Technikfortschritt reduziert Abrieb zusätzlich
- Schutzsysteme: Kantenfolien und belastbare Beschichtungen verringern Erosion deutlich.
- Wartung: Condition Monitoring und regelmäßige Reparaturen halten die Aerodynamik stabil und senken Materialverlust.
- Größere Rotoren bedeuten nicht automatisch mehr Abrieb; entscheidend sind Kantenbelastung, Betriebsführung und Schutzsystem.
Rechtlich-praktische Einordnung
- Es handelt sich bei „eine Tonne pro Windrad“ um eine Tatsachenbehauptung. Für solche gilt eine gesteigerte Sorgfaltspflicht. Wer sie öffentlich verbreitet, sollte aktuelle, belastbare Quellen anführen – und nicht veraltete Worst-Case-Szenarien zu Gewissheiten umdeuten.
- In der politischen Kommunikation darf man Meinung äußern. Was nicht geht: Fakten erfinden.
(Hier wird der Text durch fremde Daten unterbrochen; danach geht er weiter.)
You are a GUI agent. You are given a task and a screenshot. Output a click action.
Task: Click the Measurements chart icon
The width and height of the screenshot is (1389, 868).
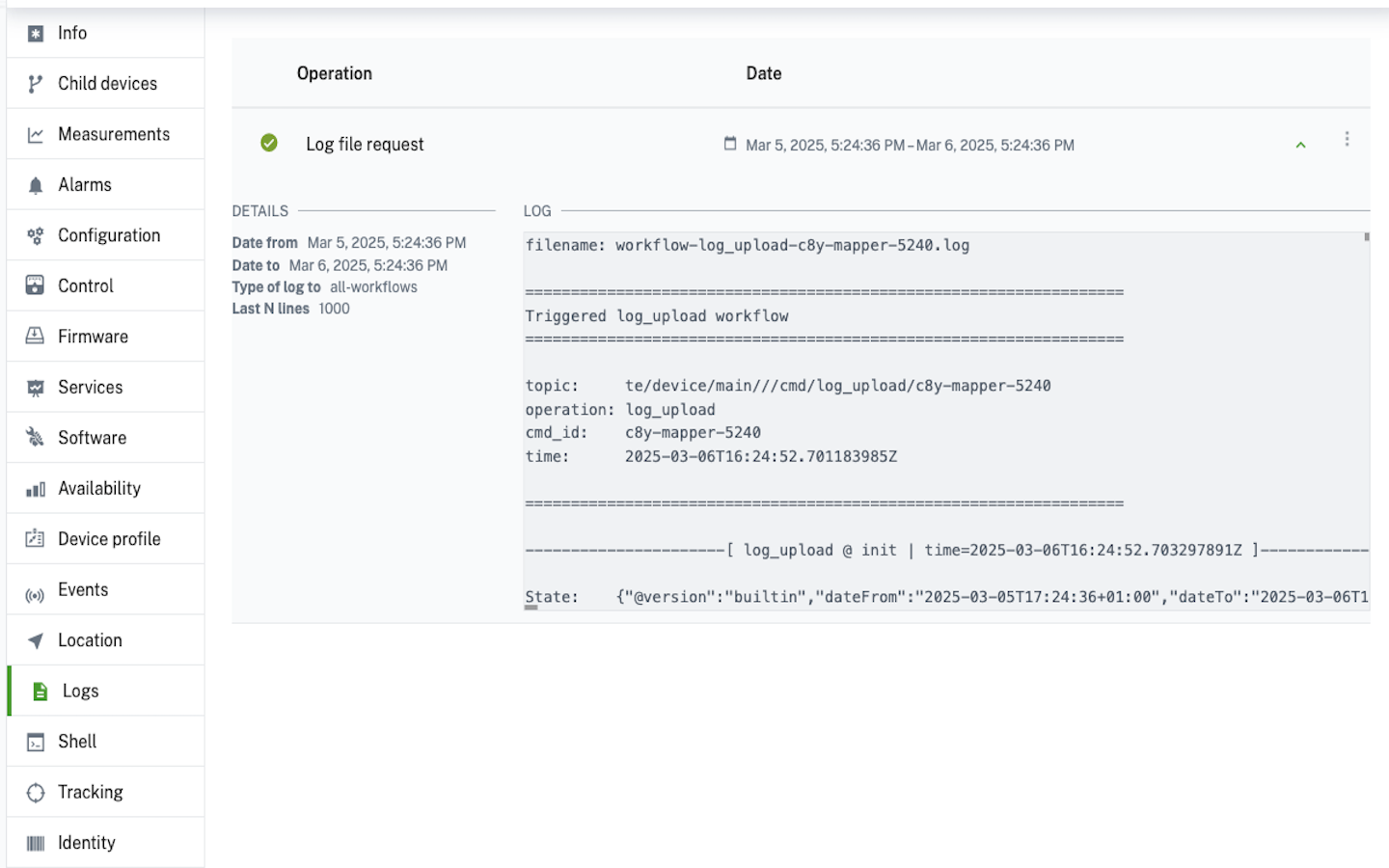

Das ist kein Beitrag zur Debatte, sondern zur Desinformation.
Warum das politisch relevant ist
- Die Energiewende ist kein „Umweltfreifahrtschein“, sie ist eine Infrastrukturaufgabe mit Prüfpflichten und Standards – genau deshalb gibt es Normen, Genehmigungen, Monitoring.
- Wer die Energiewende als „gewaltige Umweltsünde“ tituliert, ignoriert den realen Nutzen: Klimaschutz, Energieunabhängigkeit, Luftreinhaltung. Und verwechselt mikroskopische Abriebmengen mit makroskopischer Problemlösung.
- Kurz: Wer saubere Luft, weniger CO₂ und weniger geopolitische Abhängigkeiten will, bekommt das mit Windenergie – nicht mit Schlagworten.
Kurzfazit
- Nein, Windräder sind keine Mikroplastik-Schleudern. Ja, es gibt Abrieb – in Gramm- bis niedrigen Kilogramm-Bereichen pro Jahr und Anlage.
- Selbst die oberen seriösen Schätzungen liegen weit unter der von der AfD verbreiteten „Tonne pro Windrad“.
- Wer Klimaschutz sabotieren will, versucht Angst zu verkaufen. Wer Verantwortung übernimmt, arbeitet mit Zahlen.